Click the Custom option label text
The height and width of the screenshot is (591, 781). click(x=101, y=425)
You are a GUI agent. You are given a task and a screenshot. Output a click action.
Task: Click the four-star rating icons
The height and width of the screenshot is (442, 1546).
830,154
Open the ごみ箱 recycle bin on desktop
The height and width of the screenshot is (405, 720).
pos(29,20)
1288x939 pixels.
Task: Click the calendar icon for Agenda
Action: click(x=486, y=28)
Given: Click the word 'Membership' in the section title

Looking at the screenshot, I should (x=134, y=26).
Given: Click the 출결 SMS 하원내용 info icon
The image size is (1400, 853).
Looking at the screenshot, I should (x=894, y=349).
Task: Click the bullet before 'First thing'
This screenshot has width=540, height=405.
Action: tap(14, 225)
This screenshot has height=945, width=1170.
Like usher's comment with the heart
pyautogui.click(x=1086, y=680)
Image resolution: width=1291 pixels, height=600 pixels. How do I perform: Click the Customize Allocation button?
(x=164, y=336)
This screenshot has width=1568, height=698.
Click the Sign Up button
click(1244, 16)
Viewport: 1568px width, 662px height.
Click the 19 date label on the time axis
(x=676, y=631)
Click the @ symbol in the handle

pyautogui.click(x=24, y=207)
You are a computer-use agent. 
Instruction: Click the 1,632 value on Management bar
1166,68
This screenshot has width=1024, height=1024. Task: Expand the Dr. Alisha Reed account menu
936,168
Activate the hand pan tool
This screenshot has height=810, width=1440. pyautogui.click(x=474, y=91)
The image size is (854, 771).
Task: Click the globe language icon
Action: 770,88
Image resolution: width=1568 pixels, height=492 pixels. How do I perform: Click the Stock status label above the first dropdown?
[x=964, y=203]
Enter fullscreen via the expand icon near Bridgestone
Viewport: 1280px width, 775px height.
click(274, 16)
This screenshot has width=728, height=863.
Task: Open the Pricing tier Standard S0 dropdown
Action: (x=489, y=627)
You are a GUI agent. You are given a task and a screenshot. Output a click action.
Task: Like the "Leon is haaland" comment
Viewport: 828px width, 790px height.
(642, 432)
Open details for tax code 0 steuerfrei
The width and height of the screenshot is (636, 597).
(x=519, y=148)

**Activity:**
Reproduce exactly the entries above, limited to the lines from the one with "Activate the hand pan tool" through the one with "Task: Like the", both included.

**Your solution:**
Activate the hand pan tool
This screenshot has height=810, width=1440. pyautogui.click(x=474, y=91)
The image size is (854, 771).
Task: Click the globe language icon
Action: 770,88
Image resolution: width=1568 pixels, height=492 pixels. How do I perform: Click the Stock status label above the first dropdown?
[x=964, y=203]
Enter fullscreen via the expand icon near Bridgestone
Viewport: 1280px width, 775px height.
click(274, 16)
This screenshot has width=728, height=863.
Task: Open the Pricing tier Standard S0 dropdown
Action: (x=489, y=627)
You are a GUI agent. You are given a task and a screenshot. Output a click action.
Task: Like the "Leon is haaland" comment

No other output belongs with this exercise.